── Record extracts ──
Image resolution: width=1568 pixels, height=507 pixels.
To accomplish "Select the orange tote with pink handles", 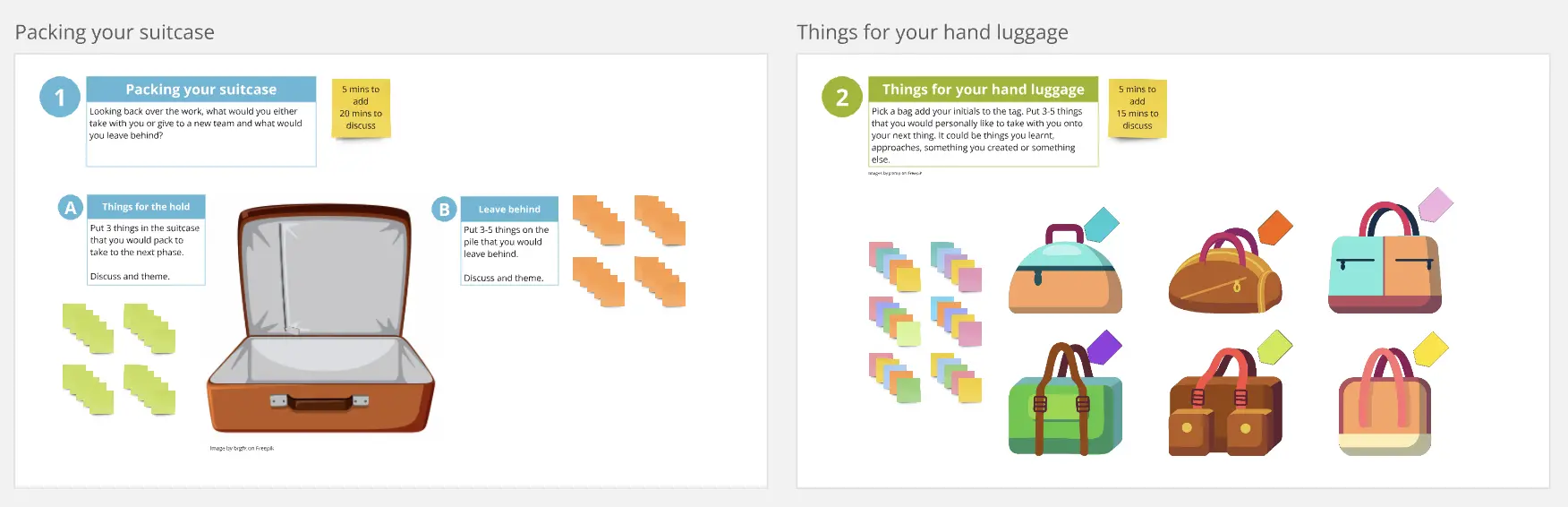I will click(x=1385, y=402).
───
── Record extracts ──
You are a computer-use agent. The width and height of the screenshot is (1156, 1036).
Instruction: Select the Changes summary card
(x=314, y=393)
───
All lines of the material that contain the string "height" are to be copied.

Image resolution: width=1568 pixels, height=507 pixels.
You are a computer-use agent. The width and height of the screenshot is (1156, 1036).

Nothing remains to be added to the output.